Employers may recall that Uber cast serious doubt on the ability of employers to use arbitration agreements in their employment contracts. The Supreme Court of Canada in Uber set out a two-part test to determine unconscionability: (i) whether there is an inequality of bargaining power between the parties and, (ii), whether that inequality led to the weaker party accepting an "improvident bargain". As employers are almost always found to hold the balance of bargaining power, the first part of the test was easy to pass. Uber encouraged courts to look at the terms of the arbitration agreement and come to its own opinion about the "improvident bargain". In Uber, the Court found that plaintiffs would incur $14,500 just to initiate a claim and would be required to use arbitration seated overseas, making it an improvident bargain for individuals subject to the agreement.

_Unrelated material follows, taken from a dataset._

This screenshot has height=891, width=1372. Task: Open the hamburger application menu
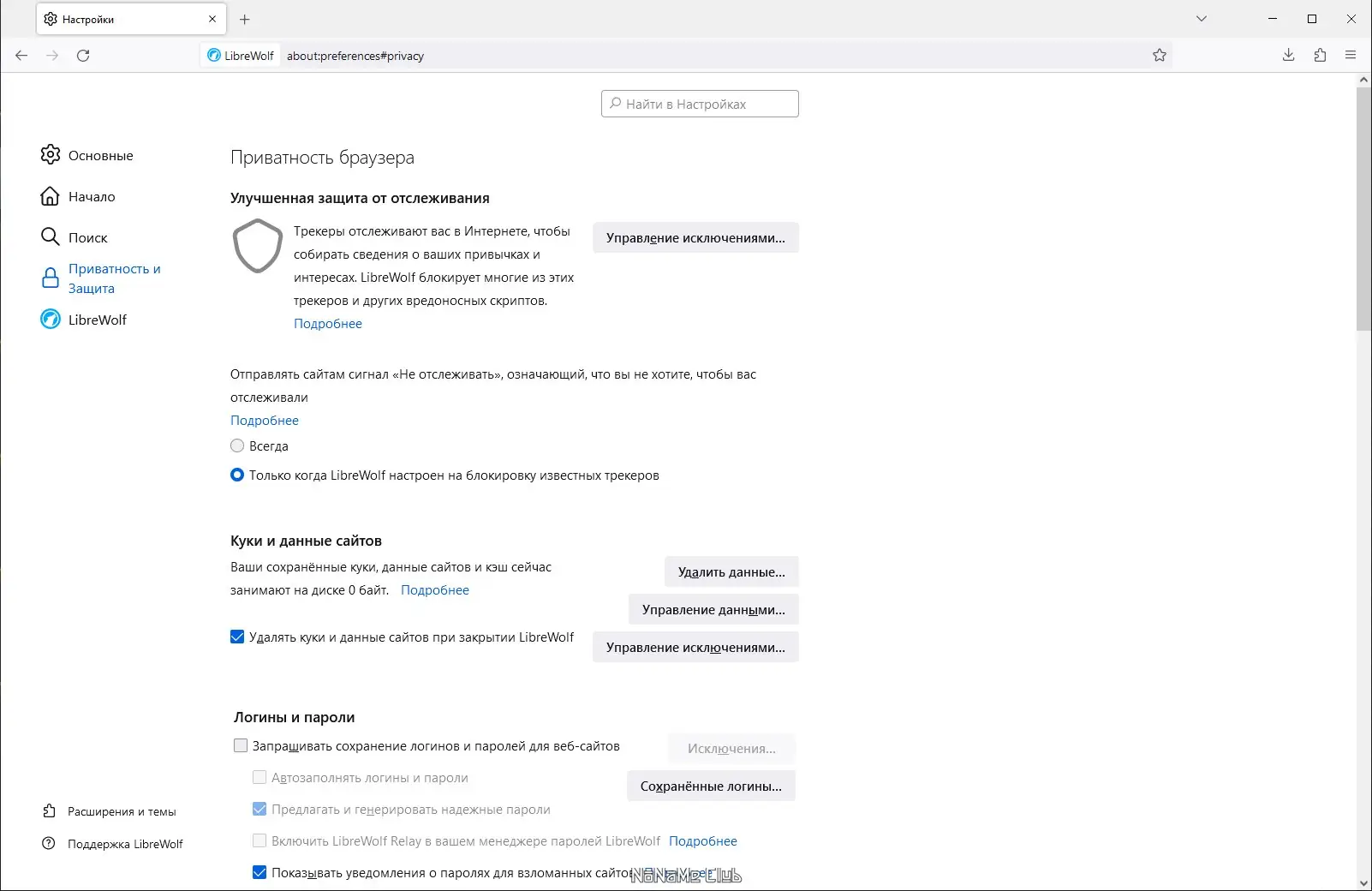[1351, 56]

In addition, the court's approach to the common employer standard in the Amazon decision reduces the risk of expansive class action claims for those employers who subcontract a significant portion of their operations. But it requires discipline on the part of employers to legitimately subcontract the work out and not be involved in the management of the subcontractors' employees or create significant controls over the terms and conditions of employment. By limiting their involvement to mandating the use of the Amazon Flex App, Amazon was able to defeat the common employer claim.
Footnotes
1 Davis v. Amazon Canada Fulfillment Services at para 1.
2 Ibid at para 6.
3 Ibid at para 9.
4 Ibid at paras 7-8.
5 Arbitration Act, 1991 at s. 7(1).
6 Davis v. Amazon at para 21.
7 Ibid.
8 Ibid at para 19.
9 Ibid at para 33.
10 Arbitration Act, 1991 at s. 7(6).
11 Davis v. Amazon at para 13.
12 Ibid at para 14.
13 Ibid at para 16.
14 Ibid at para 48.
15 Ibid at para 49.
16 Ibid at para 53.
17 Ibid at para 50.
18 Davis v. Amazon at para 51.
19 Ibid at para 56.
The foregoing provides only an overview and does not constitute legal advice. Readers are cautioned against making any decisions based on this material alone. Rather, specific legal advice should be obtained.